I take a good look at him. His eyes are watery, but they represent something.

I didn’t recognize it at first, but as I peer through my narrowed eyes, I see it.

Hope.

That is something I haven’t seen on him for a while. And if I would trust someone with my life, it is Da.

“What is it?” I breathe out, still holding Da close.

“You will see.” He winks at me. We walk together towards the waterfall. When I finally calm down, we decide that it is time to start practicing.

“Breathe in, breathe out,” Da tells me, breathing with me.

He knows how I struggle with this anxiety, and when my breath pitches, I can get panic attacks.

He helps me prevent them by helping me focus on controlled breath and emotions.

I close my eyes, put my hands on my stomach, and I start to focus on the tingle going through my body.

It starts in my stomach but it slides towards my head, legs, and arms. When it finally reaches my heart, I know it is time to wield.

A growl rises from my chest. I breathe out.

Putting both my hands up in the air. The tingle rises to my hands, and I feel something inside me explode.

I open my eyes for a bit and everything is dark. I look around, widening my eyes and my jaw falls to the ground.

“Da, did I d—” The sun hurries back before I can finish my sentence, explaining I only moved the sun behind a cloud. I hold my breath as the lights return again. I can feel my heart pounding in my chest. A feeling of disappointment washes over me, a yawn escaping my mouth. Fuck.

“It is okay, Goldie. No one can do it just at once.” He furrows his brows together, making his thinking wrinkles visible.

He clenches his jaw. “I know, but I just thought maybe I could do it. I read all those books and practiced so hard on the simpler things.” I shrug, trying to shake this uneasy feeling off.

It doesn’t leave me alone.

I try again.

Again.

And again, until my legs give out.

Da lifts me up in his arms. “It is okay, little Goldie. You will get it. You are my superhero. You are the bravest girl I know,” he whispers in my ear. The last thing I see are his worried eyes before I pass out in his arms.

The next few days blur together. Wake up, eat, train, practice my signet, read, eat, sleep, and repeat.

This routine holds for some days until it finally breaks.

That morning, I get another letter. Luckily for the king, this one has my name on it.

It’s addressed to me, not just to “the girl with powers.” Apparently, my little outburst on stage wasn’t for nothing after all.

To: Fintan and Eliane

As I said during the announcement three days ago, all candidates are expected a week before the trials at my palace.
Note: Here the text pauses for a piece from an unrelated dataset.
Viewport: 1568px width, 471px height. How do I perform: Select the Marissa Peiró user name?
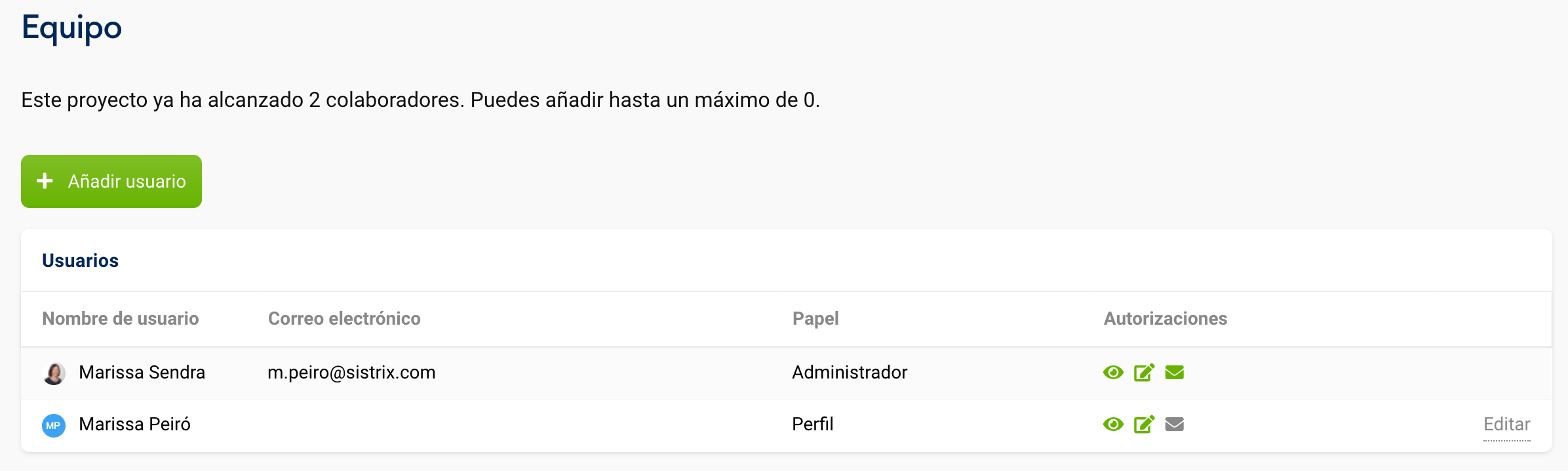pyautogui.click(x=134, y=424)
Every one of you will live and train at a side building of the palace. You will have the ability and time to get to know each other, which is probably much needed.
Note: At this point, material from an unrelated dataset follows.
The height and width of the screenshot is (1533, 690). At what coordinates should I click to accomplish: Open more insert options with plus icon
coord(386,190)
I expect all of you to be here tomorrow morning, April the 8th, at 8 a.m. strictly.

I will give another short speech about what you will do this week.

I assume you know where you have to be. You can bring two relatives to say goodbye to.

You won’t see them again until after the trials, or not at all if you aren’t that lucky.

I will see you tomorrow.

P.S. Wear something nice for the next announcement that will represent your signet.

Regards,

The King of Drimyé and leader of Ilanos

Chadd Malik Dunkeld

Fuck, I knew this was coming but it is too soon. My non-existent ability to steer the sun leaves me shaking. That will be a problem. At least I am lucky for one thing. Everyone will have to say goodbye to their relatives tomorrow already.

I don’t.

Fintan works at the palace, so if I’m lucky he can help me with some things.

I stroll upstairs and swing a backpack over my shoulder before throwing it on the bed, stuffing it with things.

One thing that can’t lack is the book that is pulling me towards him, standing in the bookcase across my room.

It is calling me, like I can literally hear it scream my name.

I throw it in my backpack, not knowing what it even is about.

Maybe all the answers to my questions are in there. Why else would I be drawn to it?